En primer lugar, al deteriorar drásticamente las perspectivas económicas actuales y futuras de los africanos, la crisis de la COVID‑19 puede terminar alentando más migraciones que las que están pronosticadas. En segundo lugar, al iniciar una serie de impagos de deuda soberana y corporativa, un brote de COVID‑19 descontrolado puede agravar la inestabilidad financiera que la Reserva Federal de los Estados Unidos y el Banco Central Europeo están tratando de contener con medidas muy firmes. Esto aumenta el riesgo de una retrocontaminación desde el sector financiero hacia la economía real.
La magnitud de la amenaza no se le escapa al Fondo Monetario Internacional, que ha actuado en forma rápida y decidida para aumentar la financiación de emergencia a través de un enorme esfuerzo que está en marcha. Más de 90 países en desarrollo ya han acudido al FMI en busca de ayuda financiera. Además, junto con el Banco Mundial, el Fondo pidió que los acreedores bilaterales institucionales, incluida China (que estos últimos años se ha convertido en un importante acreedor de muchas economías), suspendan los cronogramas de pago de deuda de los países en desarrollo más pobres. En esto también el FMI ha tomado la delantera con la implementación de un alivio inmediato de la deuda de 25 estados miembros de bajos ingresos, mediante subvenciones con las que estos podrán cubrir sus pagos de deudas multilaterales por seis meses.
En tanto, algunos países (entre ellos China) han ofrecido grandes donaciones médicas en especie (algo que observadores menos piadosos han descrito como «la diplomacia de las mascarillas»).
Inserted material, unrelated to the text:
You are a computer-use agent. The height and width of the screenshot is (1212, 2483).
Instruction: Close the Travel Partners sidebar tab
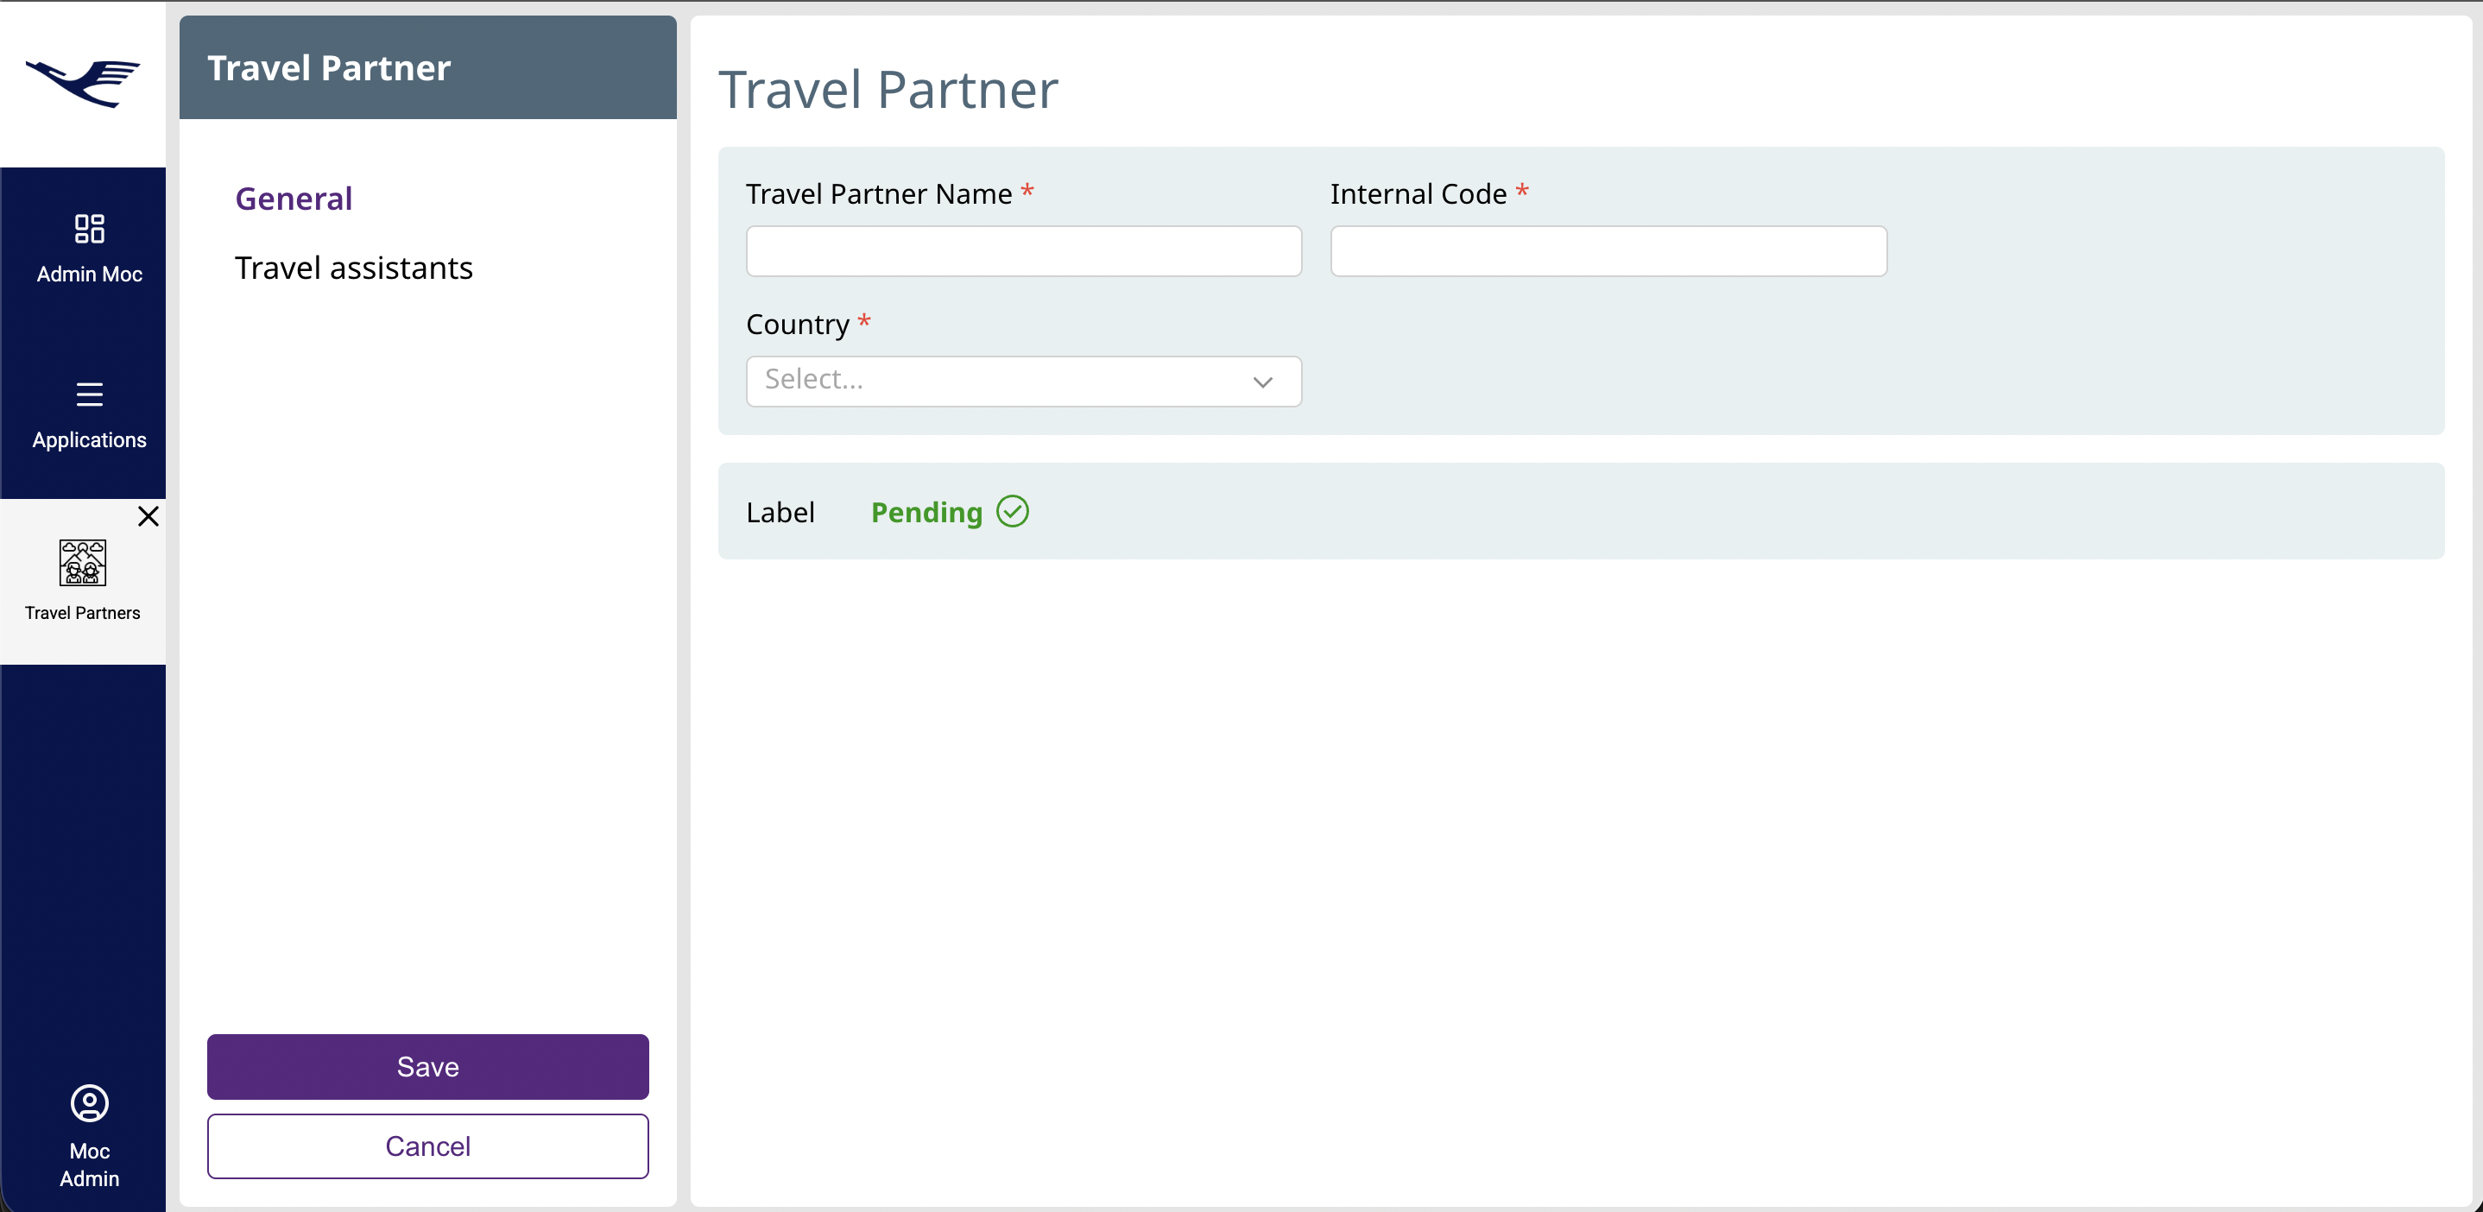point(147,516)
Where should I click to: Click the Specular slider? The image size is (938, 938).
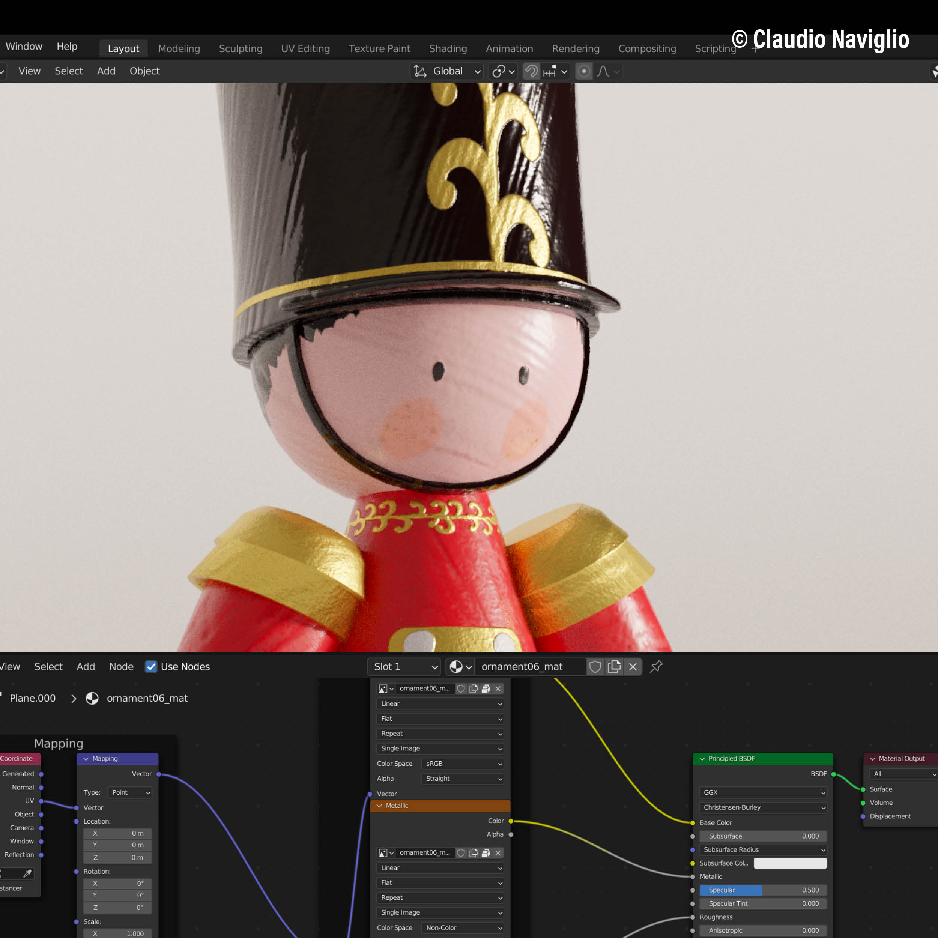pos(763,890)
Pero para evitar un desastre en las regiones vulnerables, la comunidad internacional tiene que hacer mucho más. Las economías avanzadas, en particular, deben suplementar el sesgo localista que hasta ahora ha caracterizado (comprensiblemente) sus respuestas a la crisis con una evaluación más amplia de los efectos globales, que incluya los derrames hacia y desde África. Deben ampliar la asistencia financiera oficial, facilitar una extensión de los alivios de deuda y crear con urgencia un fondo solidario internacional al que puedan unirse otros países y el sector privado.
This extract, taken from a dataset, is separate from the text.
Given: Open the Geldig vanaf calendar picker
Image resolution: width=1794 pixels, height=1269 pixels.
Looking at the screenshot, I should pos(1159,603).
Además, los países desarrollados deben hacer un esfuerzo mayor en compartir con el resto prácticas recomendadas para la contención y la mitigación de la pandemia. Para facilitarlo, es necesario que la Organización Mundial de la Salud mejore su actuación en la centralización y distribución de información pertinente. Ojalá el liderazgo de las economías avanzadas pronto se extienda al despliegue universal de tratamientos médicos más eficaces o incluso una vacuna.
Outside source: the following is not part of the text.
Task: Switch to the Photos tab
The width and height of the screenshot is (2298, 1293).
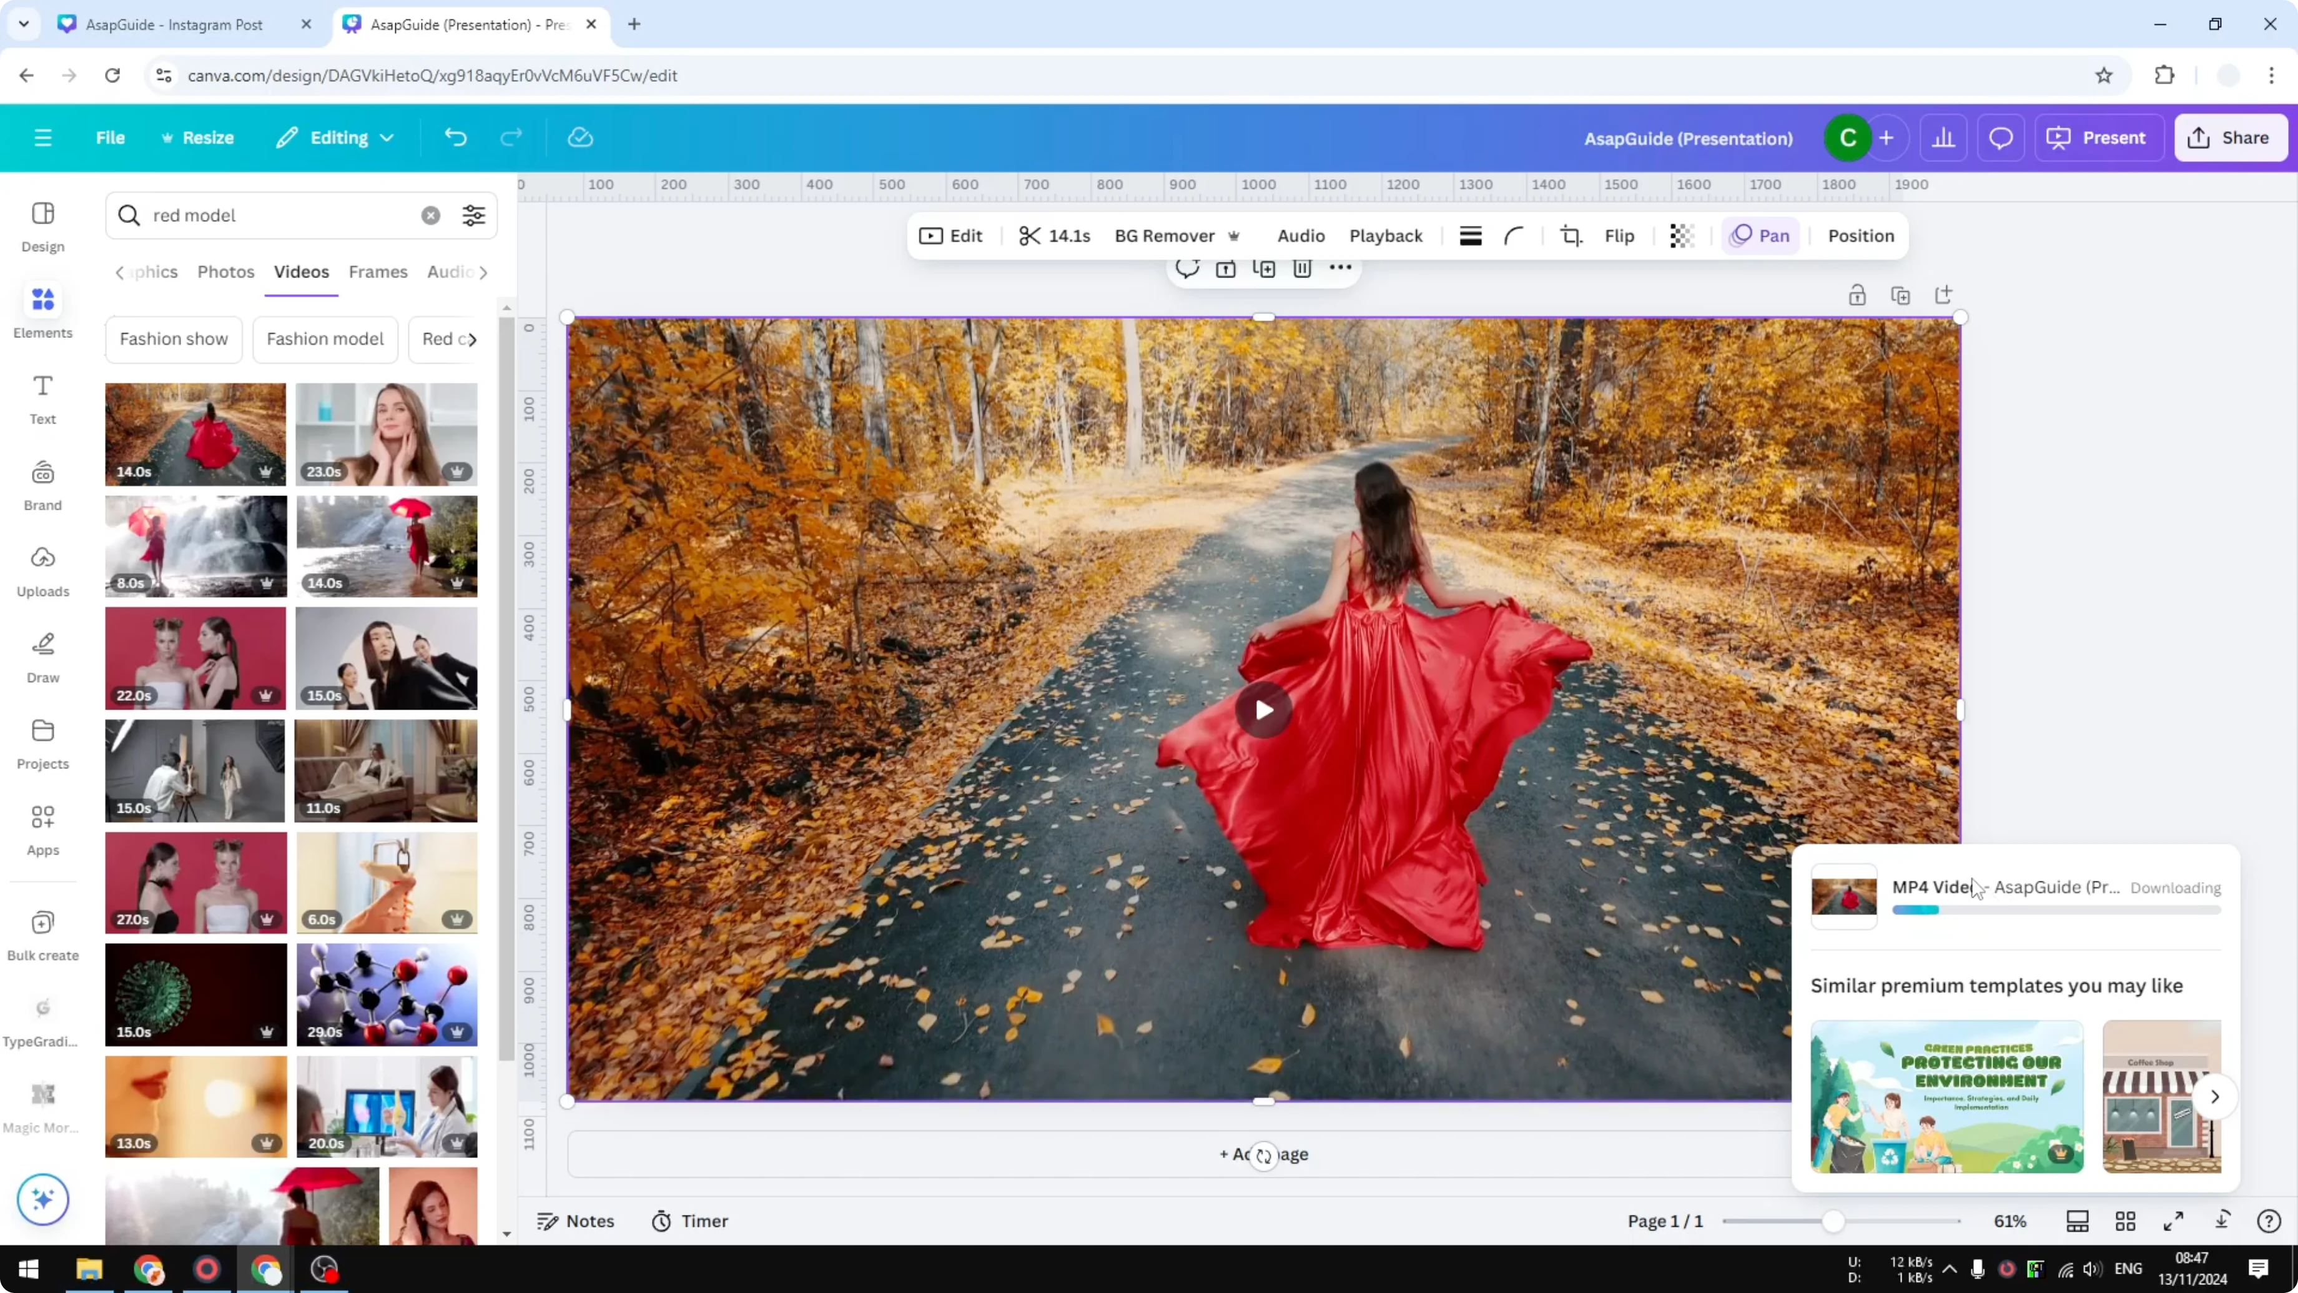Action: [226, 272]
Finalmente, la comunidad internacional debe hacer mucho más en el sentido de atraer recursos del sector privado. Igual que en los países desarrollados, el sector privado puede ser un actor importante de la respuesta a la crisis en regiones vulnerables, tanto en forma directa cuanto mediante una multiplicación de alianzas público‑privadas. Aunque las empresas farmacéuticas y tecnológicas harán buena parte del trabajo pesado, los acreedores privados pueden ayudar trabajando en una reducción ordenada de la carga de deuda inmediata de los países en desarrollo más afectados.
Pero una vez más, esto demanda un mayor énfasis en la provisión de mecanismos facilitadores. Se necesita un cambio de mentalidad más grande de parte de las instituciones de crédito multilaterales y otros organismos internacionales (incluido el Banco Mundial).
La pandemia de COVID‑19 amenaza con devastar buena parte del mundo en desarrollo. Sólo con una respuesta concertada, cooperativa y holística podrá la comunidad internacional evitar una tragedia humanitaria a gran escala y proteger al resto del mundo de recibir un contragolpe desestabilizador.